BzQbqi7srrl67Hfvhy9V9FxE68wSdBLJV1Yd4xhl

Pengikut

Alur dan Proses Perjanjian Internasional

Alur dan Proses Perjanjian Internasional
  1. Tukar-menukar naskah ratifikasi;
  2. Saat mulai mengikatnya Perjanjian Internasional;
  3. Pendaftaran dan Pengumuman Perjanjian Internasional;
  4. Sahnya Perjanjian Internasional; dan
  5. Berakhirnya Perjanjian Internasional. 
Tukar-menukar naskah ratifikasi
Naskah perjanjian internasional yang telah diratifikasi baru bisa berlaku setelah diadakan tukar-menukar naskah ratifikasi. Bagi perjanjian internasional yang bilateral, pertukaran naskah ratifikasi dilakukan negara pihak lawan berjanji sedangkan bagi perjanjian internasional multilateral setelah diratifikasi selanjutnya diserahkan kepada negara penyimpanan. Ini dikenal dengan istilah pendepositan. Negara penyimpan naskah ratifikasi biasanya adalah negara tempat ditandatanganinya perjanjian dan biasanya ditangani oleh Departeman Luar Negeri.

Saat mulai mengikatnya Perjanjian Internasional
Ratifikasi menetapkan terikatnya negara pada suatu perjanjian internasional, tetapi ratifikasi tidak menetapkan saat mulai terikatnya negara pada perjanjian yang diratifikasinya. Pada umumnya berlakunya suatu perjanjian internasional tergantung pada ketentuan yang terdapat dalam perjanjian internasional sendiri. Sebagai contoh, dalam Konvensi Wina tentang Hubungan Diplomatik tahun 1961 (Vienna Convention on Diplomatic Relations), ketentuan seperti ini diatur di dalam Pasal 51. Adapun selengkapnya dari Pasal 51 tersebut berbunyi sebagai berikut :
  1. Konvensi ini mulai berlaku pada hari ketiga puluh sesudah tanggal menyimpanan instrumen ratifikasi atau aksesi yang kedua puluh dua pada Sekretaris Jenderal Perserikatan Bangsa-Bangsa (PBB);
  2. Untuk setiap negara yang meratifikasi atau aksesi sesudah penyimpanan instrumen ratifikasi atau aksesi yang kedua puluh dua, konvensi berlaku mulai hari ke tiga puluh sesudah penyimpanan instrumen ratifikasi atau aksesi itu oleh negara tersebut.
Ketentuan tersebut ayat satu telah terpenuhi pada tanggal 24 Maret 1964, dan Konvensi mulai berlaku pada tanggal 24 April 1964.

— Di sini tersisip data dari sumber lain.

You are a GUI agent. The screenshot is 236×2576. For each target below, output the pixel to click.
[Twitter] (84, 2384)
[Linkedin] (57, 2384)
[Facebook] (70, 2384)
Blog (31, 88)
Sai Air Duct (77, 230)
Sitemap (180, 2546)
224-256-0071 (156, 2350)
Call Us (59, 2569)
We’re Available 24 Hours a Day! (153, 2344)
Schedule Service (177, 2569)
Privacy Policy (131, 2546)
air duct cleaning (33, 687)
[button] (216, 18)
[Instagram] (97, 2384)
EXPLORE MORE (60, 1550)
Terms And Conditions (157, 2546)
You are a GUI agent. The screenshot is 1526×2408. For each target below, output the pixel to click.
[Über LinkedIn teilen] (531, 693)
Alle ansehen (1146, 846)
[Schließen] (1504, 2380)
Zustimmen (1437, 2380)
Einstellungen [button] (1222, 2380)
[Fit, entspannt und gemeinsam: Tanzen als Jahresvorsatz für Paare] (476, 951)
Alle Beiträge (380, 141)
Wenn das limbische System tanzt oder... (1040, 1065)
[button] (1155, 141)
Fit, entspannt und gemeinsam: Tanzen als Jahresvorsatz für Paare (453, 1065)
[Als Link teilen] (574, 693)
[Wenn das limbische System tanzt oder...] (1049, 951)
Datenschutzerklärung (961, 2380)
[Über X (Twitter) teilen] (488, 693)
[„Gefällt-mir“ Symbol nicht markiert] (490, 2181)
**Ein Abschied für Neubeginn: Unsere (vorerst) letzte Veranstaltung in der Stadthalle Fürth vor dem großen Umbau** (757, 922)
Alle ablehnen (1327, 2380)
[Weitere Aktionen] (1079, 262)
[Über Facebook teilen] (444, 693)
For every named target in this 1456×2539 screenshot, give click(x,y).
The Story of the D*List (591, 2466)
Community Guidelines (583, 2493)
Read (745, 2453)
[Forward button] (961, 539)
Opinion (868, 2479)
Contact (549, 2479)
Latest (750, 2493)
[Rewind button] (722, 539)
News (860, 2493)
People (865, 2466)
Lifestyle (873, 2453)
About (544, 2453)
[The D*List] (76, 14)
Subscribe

Pendaftaran dan Pengumuman Perjanjian Internasional
Perserikatan Bangsa-Bangsa (PBB) mewajibkan anggotanya untuk mendaftarkan semua perjanjian dan persetujuan internasional yang dibuatnya kepada Sekretariat Perserikatan Bangsa-Bangsa (PBB) yang kemudian akan mengumumkannya dalam United Nations Treaties Series. Ketentuan ini diatur di dalam Pasal 102 Piagam Perserikatan Bangsa-Bangsa (PBB). Maksud dari Pasal 102 tersebut adalah untuk mencegah negara-negara mengadakan persetujuan rahasia di antara mereka dan memungkinkan negara-negara demokratis untuk menolak traktat seperti itu.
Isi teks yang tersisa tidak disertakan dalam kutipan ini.